In summing up their findings the research team conclude that these transitional fossils in their study were not associated with drying ponds or deserts environments, but consistently were found to be associated humid woodland landscapes. Remains of drying ponds and desert soils also are known and are littered with fossil fish, but none of the fossils from those creatures believed to be our direct ancestors have been found.


At Home in the Woods - our "Next of Fin"

The scientists postulate that judging from where their fossils were found, transitional forms between fish and amphibians lived in wooded floodplains. During the Late Devonian and Early Carboniferous, extensive swamps and lowland forests evolved. It is the preserved remains of these huge areas that have helped form the immense coal deposits found in Europe and elsewhere in the world.

The Professor's study supports the theory of a wet, watery world from which the first Tetrapods evolved to exploit these forested habitats. It seems that it was a wooded watery world that gave rise to our direct ancestors, a sort of "if you go down to the woods today, you will meet our next of fin!"
Limbs would prove "handy" (no pun intended), for negotiating fallen logs and other obstacles, whilst flexible necks allowed for feeding in shallow water. By this new woodland hypothesis, the limbs and necks, which distinguish salamanders from fish, did not arise from "reckless" adventure in deserts, with animals desperate to escape pools before they dried up completely, but rather were nurtured by a newly evolved habitat of humid, wooded floodplains.

The findings, the scientists state, dampen both the old desert hypothesis of Romer and a newer inter-tidal theory put forth by Grzegorz Niedbwiedzki and colleagues at the University of Warsaw, after the discovery of some remarkable Late Devonian trace fossils of early Tetrapods found in ancient, preserved, lagoonal mud found in southeastern Poland.

The Polish Evidence

In 2010, the Polish team published their discovery of evidence suggesting the existence of 2.5 metre long, 395-million-year-old Tetrapods in Late Devonian strata. The track-ways they uncovered suggest that some types of animal may have been capable of venturing out onto land many tens of millions of years earlier than previously thought.

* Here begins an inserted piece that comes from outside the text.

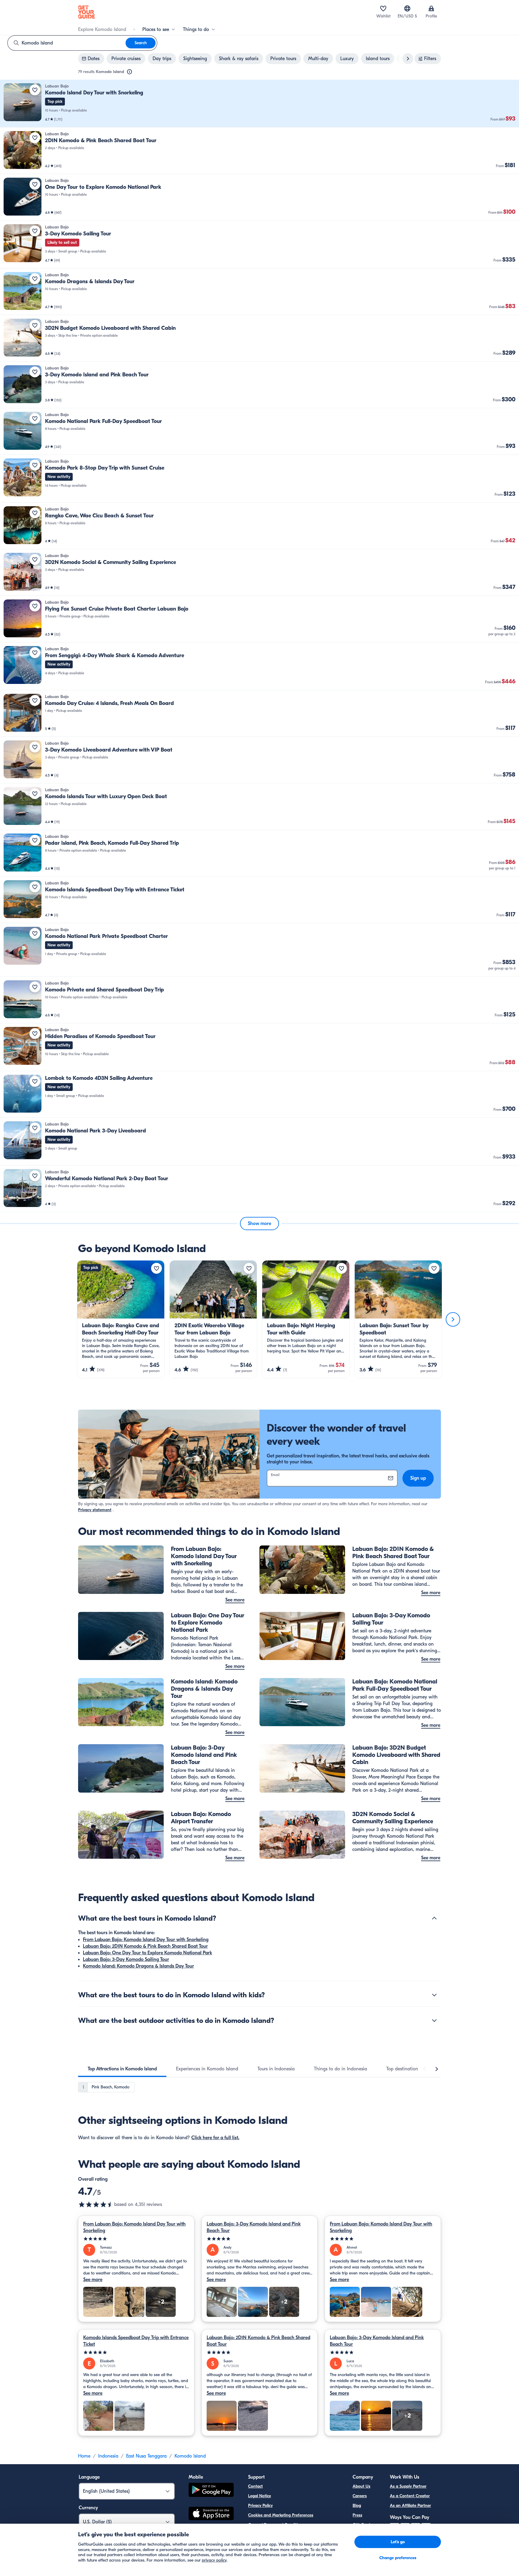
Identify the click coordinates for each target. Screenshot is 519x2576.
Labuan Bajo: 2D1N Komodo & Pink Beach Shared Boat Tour (145, 1946)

As with the desert pond theory, postulated by Romer, this new hypothesis also proposes that fish gradually developed an adaptation of their existing swim bladder into a rudimentary lung that allowed them to survive for longer periods out of water. That happened about the same time as paired fins were developing into true limbs.

Another advantage that the new Tetrapods had was a lack of any land-based predators to discourage their early perambulations. Given that these were no "small fry" but in some cases, creatures almost a metre long, they faced no danger from bigger fish in the sheltered inlets and ox-bow lakes of a flooded woodland.

Fish in woodland habitats, whatever next?